WHAT THIS TASK INVOLVES: Take the entries below and retype them word for word, excluding the images.

MATERIAL FOR THIS TASK:

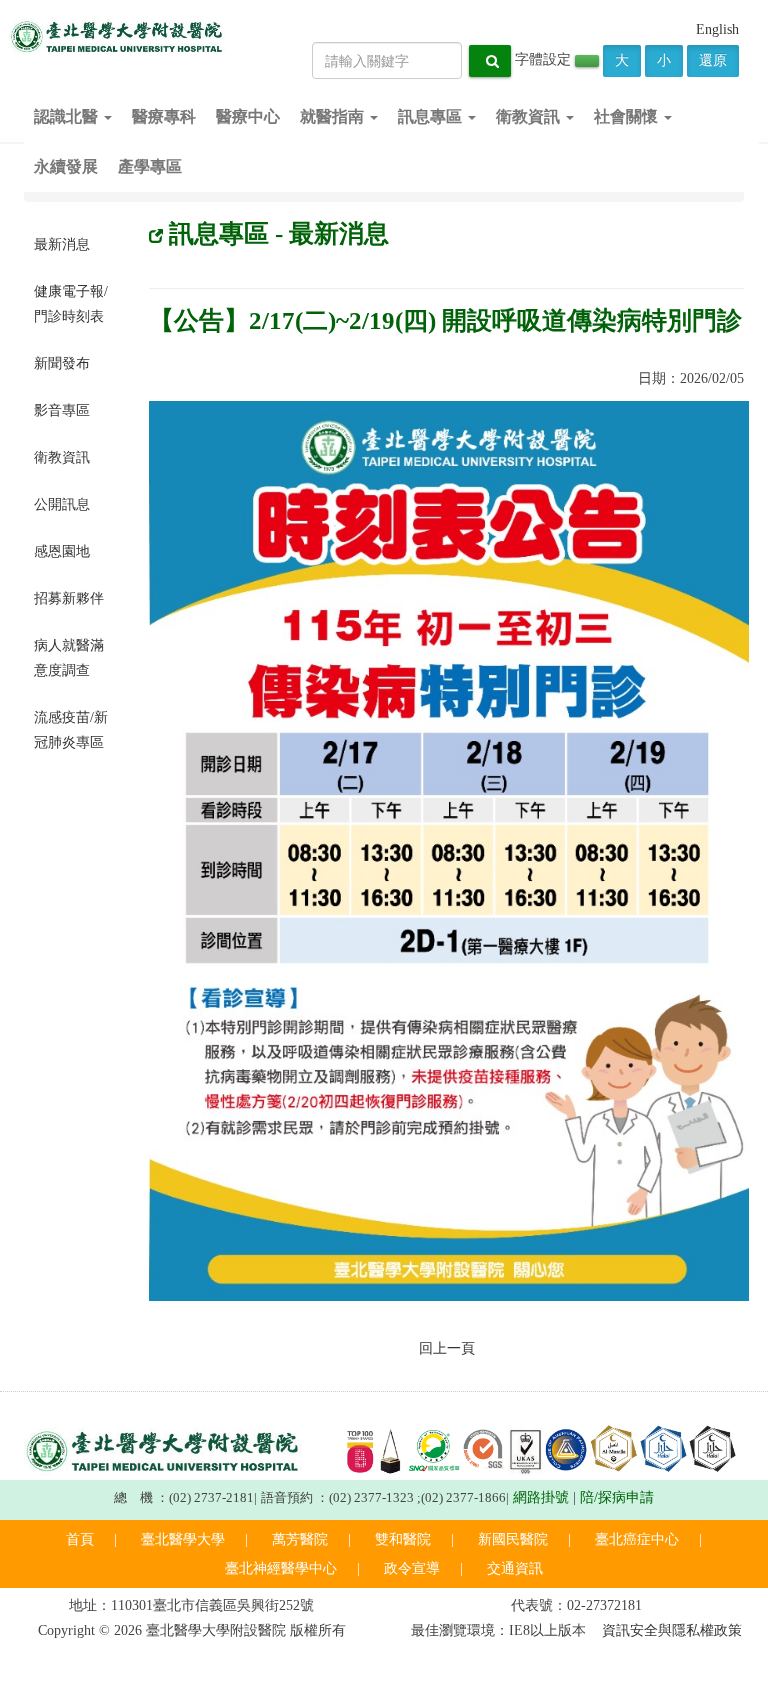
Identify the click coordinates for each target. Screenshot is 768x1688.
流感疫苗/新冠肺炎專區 (71, 730)
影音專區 (62, 410)
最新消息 (62, 244)
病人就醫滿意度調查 (69, 658)
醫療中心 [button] (248, 116)
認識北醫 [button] (68, 116)
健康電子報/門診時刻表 (71, 304)
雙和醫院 (403, 1539)
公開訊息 (62, 504)
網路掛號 (541, 1497)
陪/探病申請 (617, 1497)
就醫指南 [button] (334, 116)
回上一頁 (447, 1348)
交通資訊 (515, 1568)
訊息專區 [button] (432, 116)
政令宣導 (412, 1568)
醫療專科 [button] (164, 116)
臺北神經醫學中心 (281, 1568)
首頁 (80, 1539)
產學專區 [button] (150, 166)
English (717, 29)
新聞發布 (62, 363)
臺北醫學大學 (183, 1539)
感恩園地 (62, 551)
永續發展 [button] (66, 166)
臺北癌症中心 (637, 1539)
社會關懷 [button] (628, 116)
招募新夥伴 (69, 598)
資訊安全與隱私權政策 (672, 1630)
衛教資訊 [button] (530, 116)
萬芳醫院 (300, 1539)
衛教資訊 (62, 457)
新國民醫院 (513, 1539)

REPLY TO THE EXERCISE:
Identify the click coordinates for each target. Screenshot is 768x1688.
流感疫苗/新冠肺炎專區 (71, 730)
影音專區 (62, 410)
最新消息 (62, 244)
病人就醫滿意度調查 (69, 658)
醫療中心 [button] (248, 116)
認識北醫 [button] (68, 116)
健康電子報/門診時刻表 (71, 304)
雙和醫院 (403, 1539)
公開訊息 (62, 504)
網路掛號 (541, 1497)
陪/探病申請 (617, 1497)
就醫指南 [button] (334, 116)
回上一頁 (447, 1348)
交通資訊 (515, 1568)
訊息專區 [button] (432, 116)
政令宣導 (412, 1568)
醫療專科 [button] (164, 116)
臺北神經醫學中心 (281, 1568)
首頁 (80, 1539)
產學專區 [button] (150, 166)
English (717, 29)
新聞發布 (62, 363)
臺北醫學大學 (183, 1539)
感恩園地 (62, 551)
永續發展 [button] (66, 166)
臺北癌症中心 (637, 1539)
社會關懷 [button] (628, 116)
招募新夥伴 (69, 598)
資訊安全與隱私權政策 (672, 1630)
衛教資訊 [button] (530, 116)
萬芳醫院 (300, 1539)
衛教資訊 (62, 457)
新國民醫院 (513, 1539)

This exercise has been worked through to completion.